COVID-19 restrictions began to be eased from 1 December, with the reopening of all non-essential retail shops, hair and beauty providers, gyms and leisure centres, cinemas, museums and galleries, while thousands of restaurants, cafés, gastropubs and hotel restaurants reopened three days later.

===Third Wave===
On 21 December, the Chair of the NPHET Irish Epidemiological Modelling Advisory Group Philip Nolan announced that a third wave of COVID-19 in Ireland was clearly underway.

On 22 December, the Government agreed to move the entire country to Level 5 lockdown restrictions with a number of adjustments from Christmas Eve until 12 January 2021 at the earliest.

On Christmas Day, Chief Medical Officer Tony Holohan confirmed that the new Alpha variant of COVID-19 had been detected in the Republic of Ireland by whole genome sequencing at the National Virus Reference Laboratory in University College Dublin.
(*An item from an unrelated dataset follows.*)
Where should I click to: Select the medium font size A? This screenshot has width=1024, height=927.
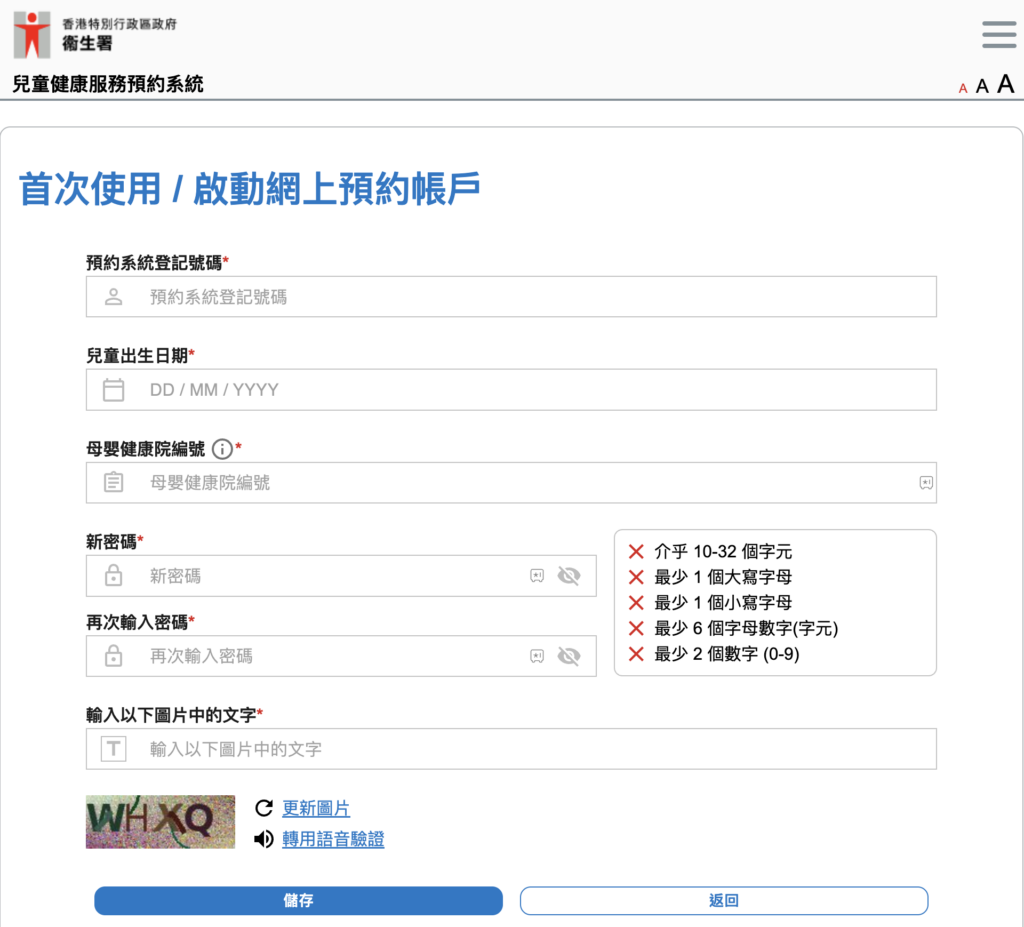click(982, 86)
By week 2 of 2021, the variant had become the dominant strain in Ireland.

On 31 December, a further 1,620 cases and 12 deaths were reported, bringing the end of 2020 totals to 91,779 cases and 2,237 deaths.
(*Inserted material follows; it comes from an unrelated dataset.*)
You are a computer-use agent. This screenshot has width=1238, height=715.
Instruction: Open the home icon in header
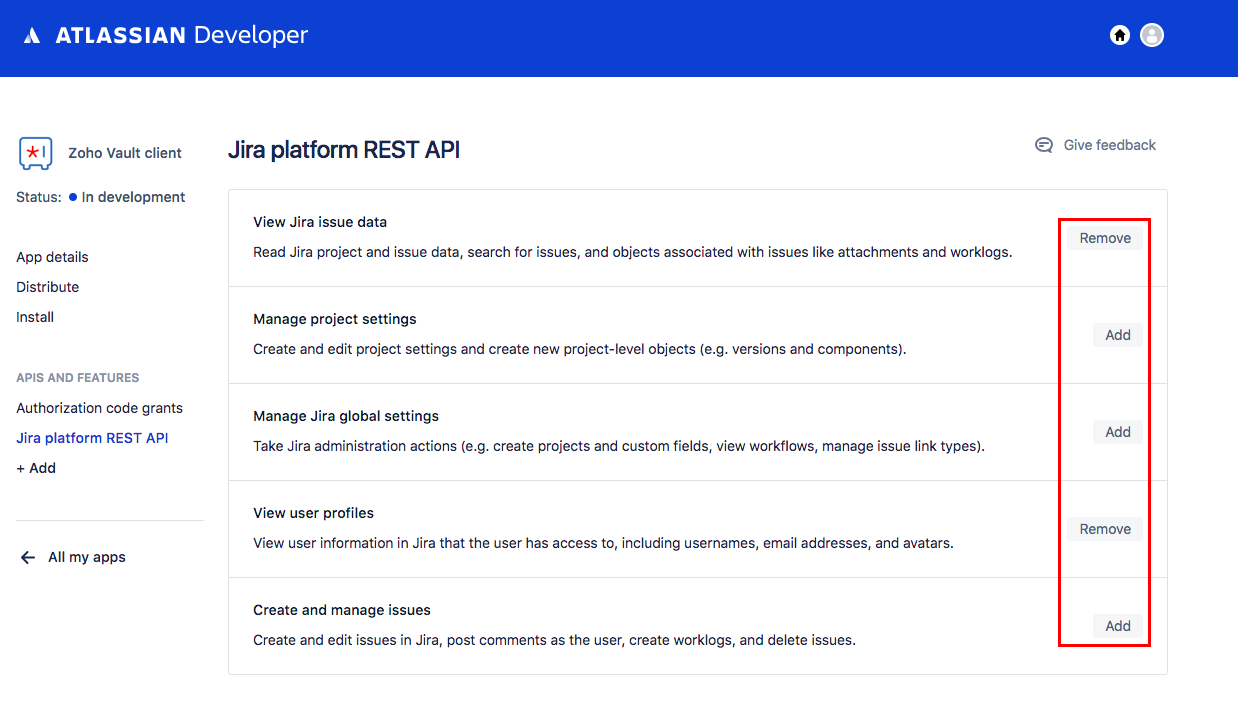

On 2 January 2021, it was revealed that there were approximately 9,000 positive COVID-19 tests not yet logged on the HSE's IT systems, due to both limitations in the software; and lack of staff to check and input details, meaning there is an effective ceiling of approximately 1,700 to 2,000 cases that can be logged each day.

On 6 January, COVID-19 restrictions were re-imposed statewide, which included the closure of schools.

On 8 January, the Beta variant of COVID-19 arrived in Ireland.

On 30 January, Chief Medical Officer Tony Holohan announced that more cases had been confirmed in one month than throughout 2020 with over 1,000 deaths and more than 100,000 cases confirmed in January.

On 10 February, the World Health Organization praised Ireland's recovery from the third wave of COVID-19 but warned of the danger of a fourth wave.

COVID-19 restrictions began to be eased throughout the summer, despite the arrival of the Delta variant in June. By 24 June, 210 cases of the Delta variant had been detected in Ireland.

===Fourth Wave===

People who were awaiting full vaccination were urged to "take every precaution", with the highest cases among the 16–34 age cohorts, a significant shift from previous waves. On 17 July, a further 1,377 cases were reported, the highest recorded in six months.

Despite the increasing cases, the Government agreed that indoor dining in pubs and restaurants could resume on Monday 26 July for fully vaccinated and COVID-19 recovered people, after President Michael D. Higgins signed the legislation underpinning new guidelines into law.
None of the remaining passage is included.